SUNNYVALE, Calif. — Yahoo Inc. supports rival Google's threatened departure from China because of computer attacks that pried into the e-mail accounts of human rights activists.
In a statement Wednesday, Yahoo said it's "aligned" with Google's reaction to the hacking that originated within China.
Google has promised to stop censoring its search results in China, defying the country's government. The move may result in Google pulling out of China completely.
Yahoo, based in Sunnyvale, Calif., closed its offices in China in 2005 when it sold its business there to the Alibaba Group. As part of that deal, Yahoo retains a 39 percent stake in Alibaba that represents one of Yahoo's most valuable assets.
Yahoo spokeswoman Nina Blackwell declined on Wednesday to say whether its solidarity with Google would cause the company to sell its Alibaba holdings.

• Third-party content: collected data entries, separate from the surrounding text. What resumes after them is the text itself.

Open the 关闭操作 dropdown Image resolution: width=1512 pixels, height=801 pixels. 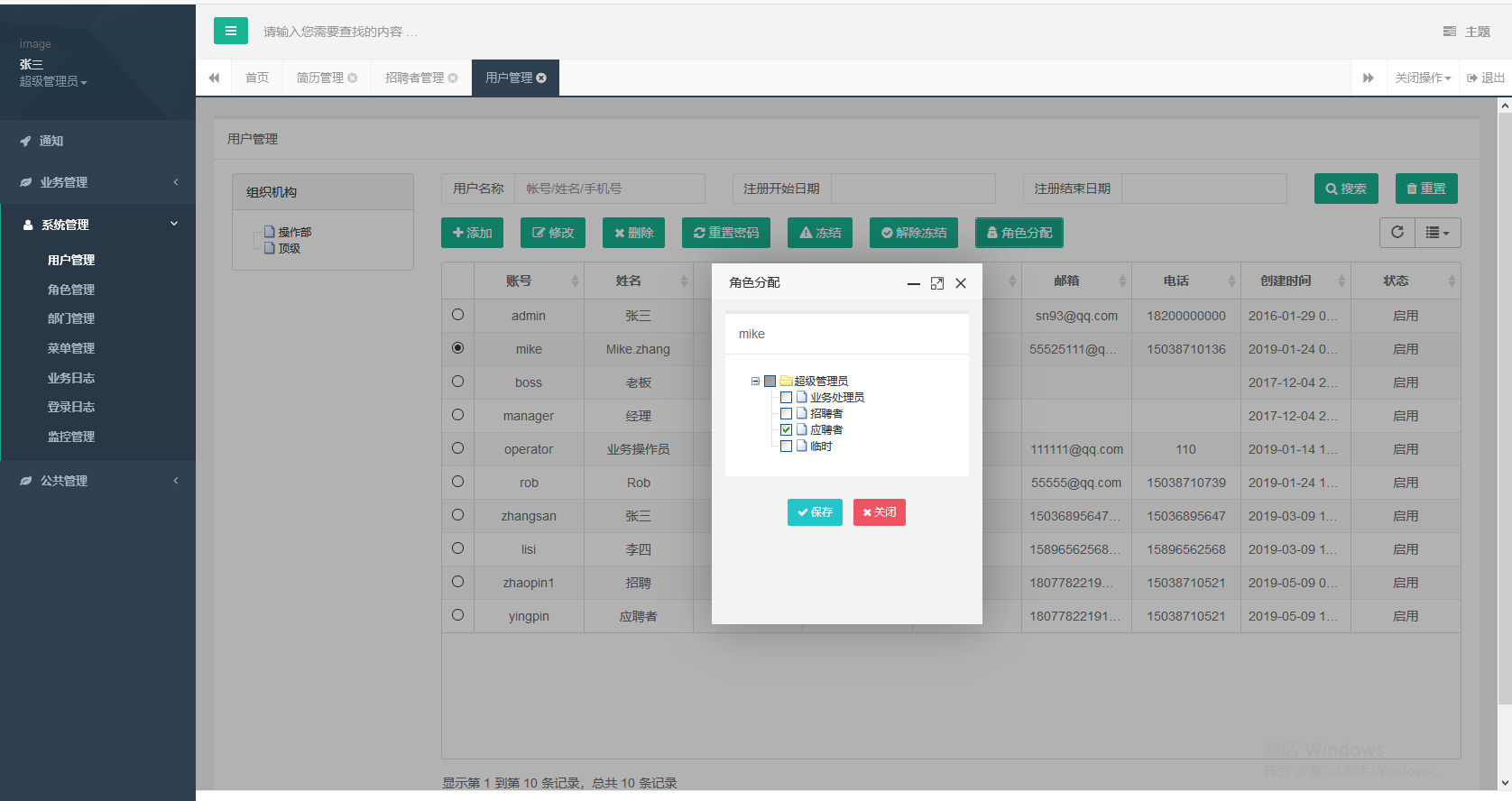pyautogui.click(x=1423, y=78)
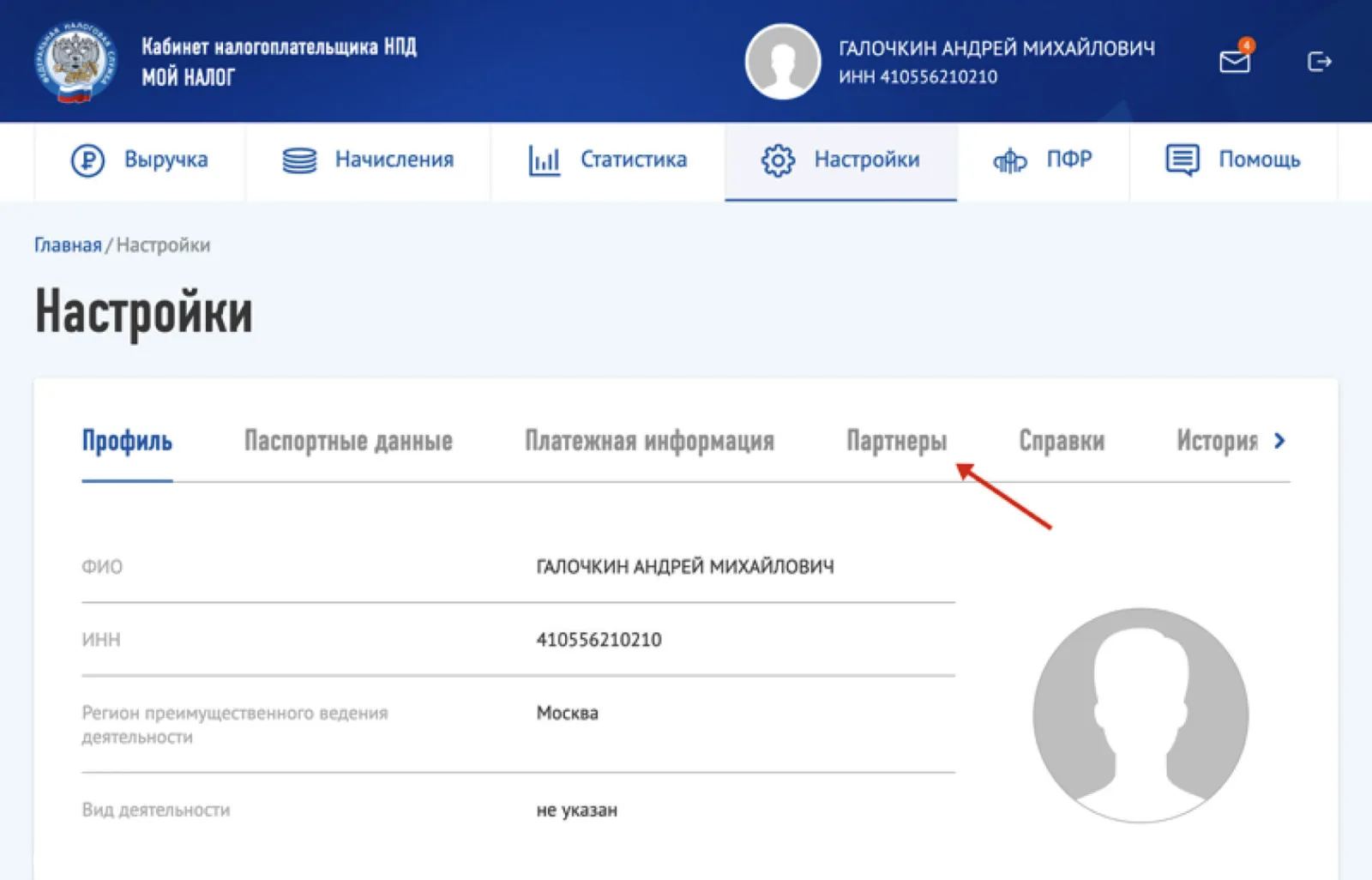Open the mail notifications envelope icon
The height and width of the screenshot is (880, 1372).
click(x=1236, y=59)
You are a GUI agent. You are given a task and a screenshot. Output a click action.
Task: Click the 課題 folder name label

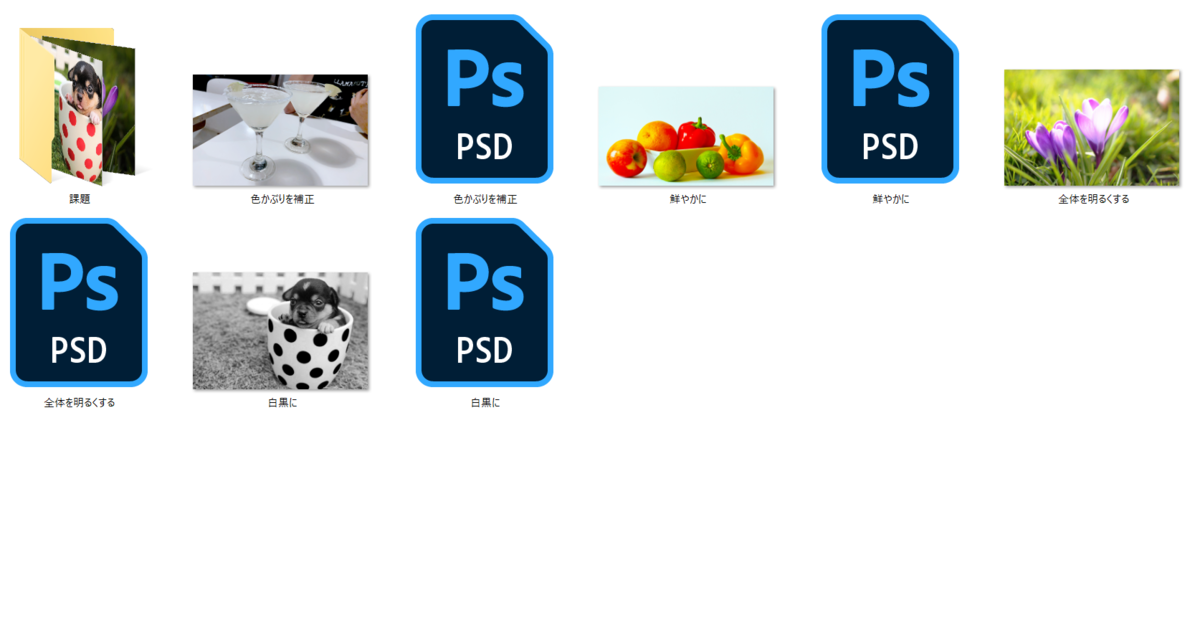click(x=78, y=196)

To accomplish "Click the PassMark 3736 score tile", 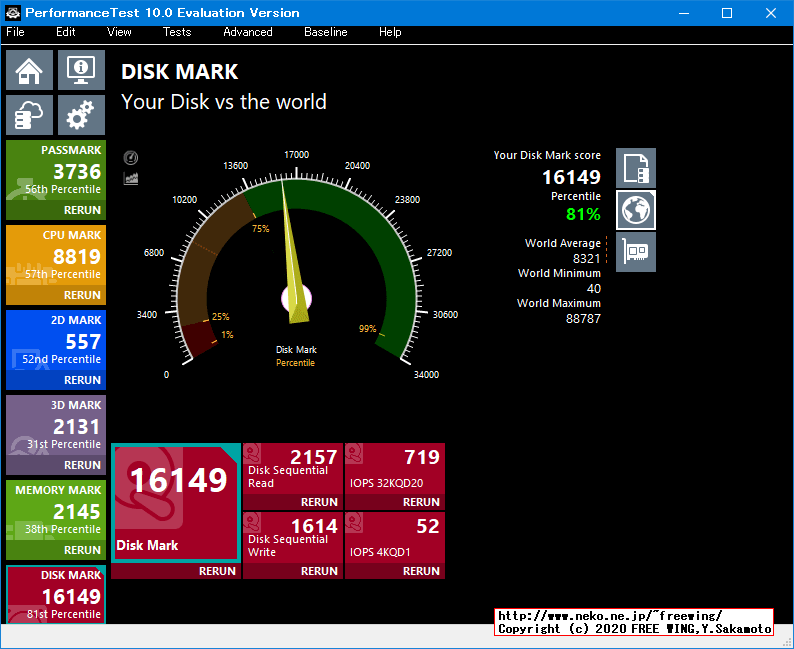I will [x=55, y=171].
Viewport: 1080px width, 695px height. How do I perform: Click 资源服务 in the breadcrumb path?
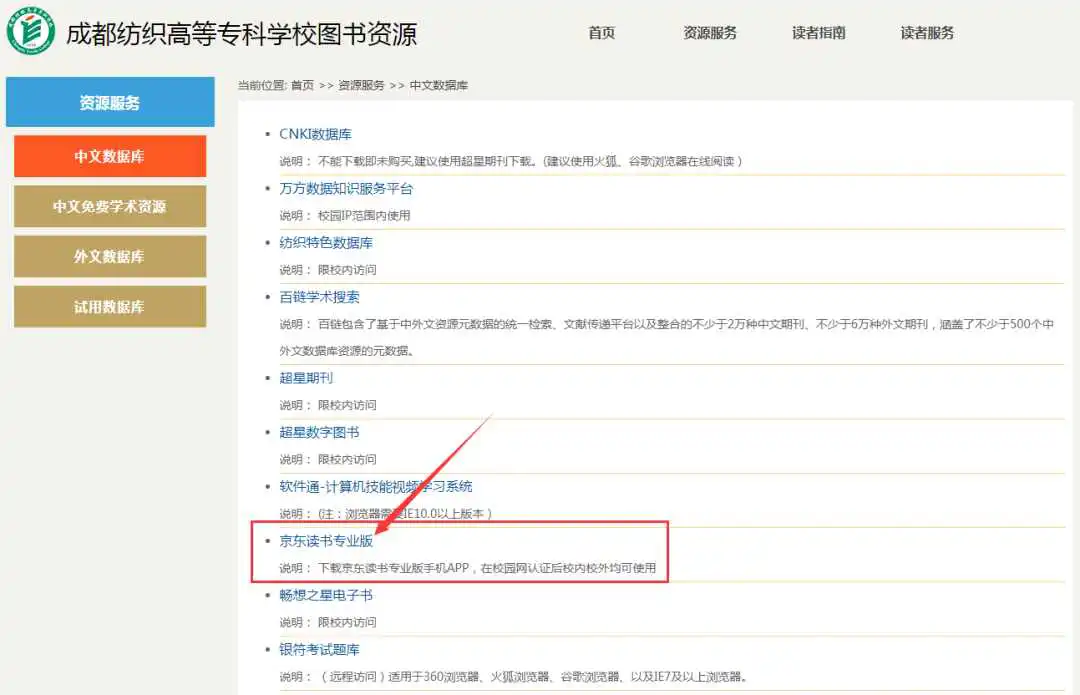pyautogui.click(x=361, y=86)
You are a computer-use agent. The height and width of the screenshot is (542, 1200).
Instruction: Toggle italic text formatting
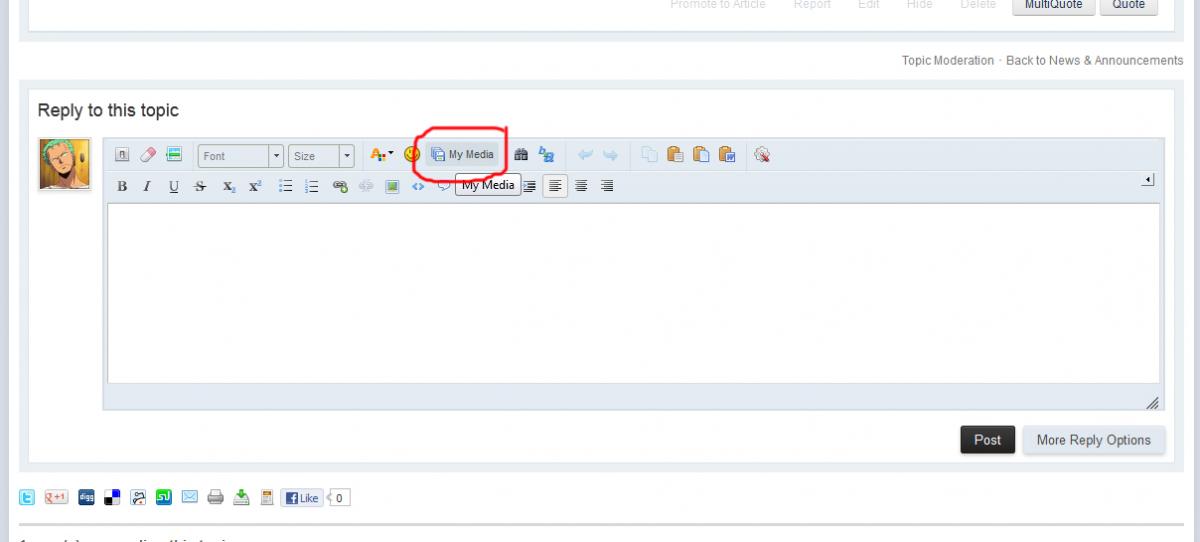tap(147, 186)
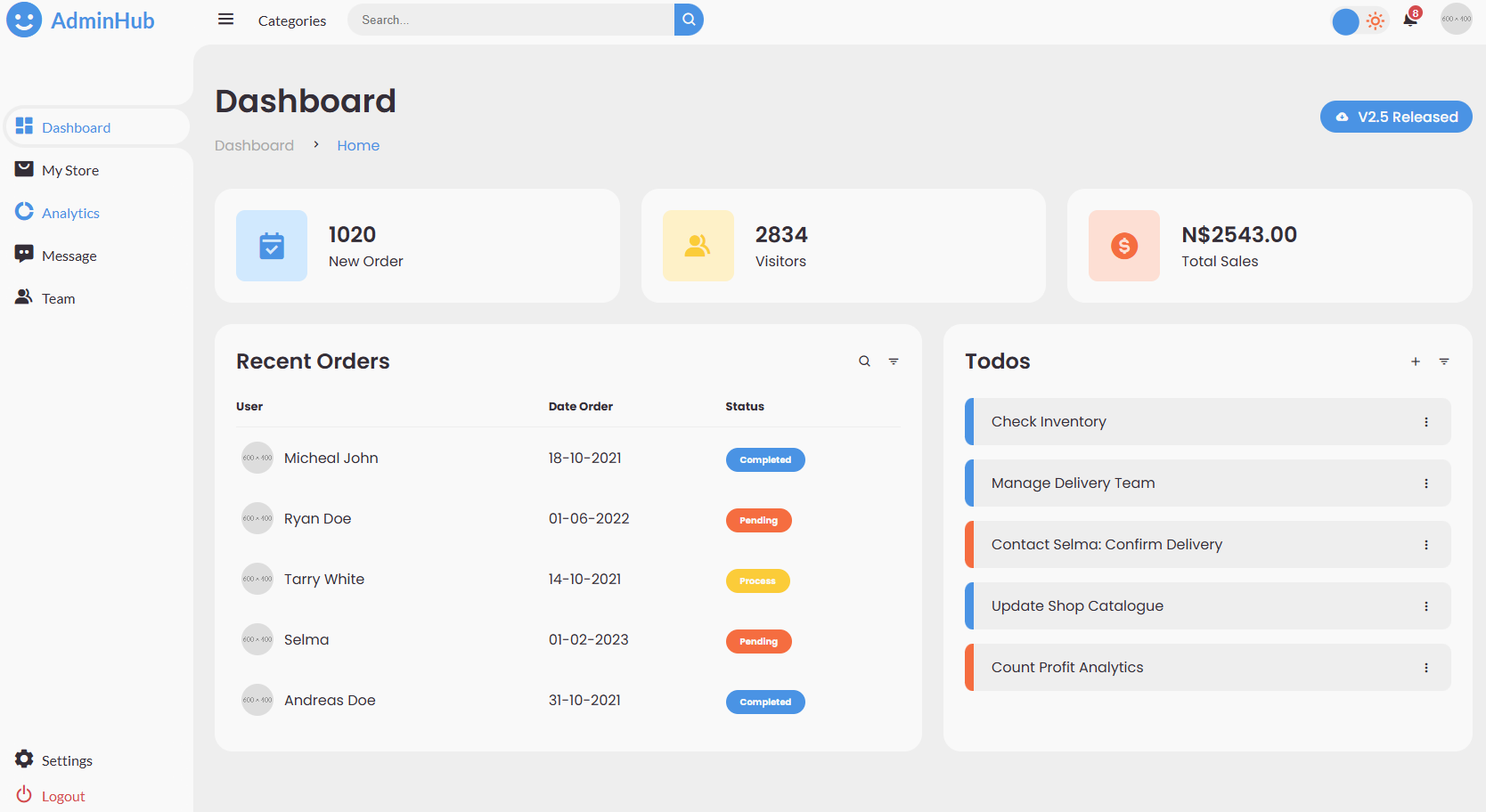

Before selling its Chinese business, Yahoo's cooperation with the Chinese government angered human rights activists and U.S. lawmakers. Much of the scalding criticism focused on Yahoo's role in the jailing of two Chinese journalists. The evidence against them included e-mail that Yahoo turned over to the Chinese government.
In 2007, Yahoo settled a U.S. lawsuit filed on behalf of the Chinese journalists. Shortly before the case was settled, a U.S. lawmaker denounced the company's executives as moral "pygmies" during a Congressional hearing.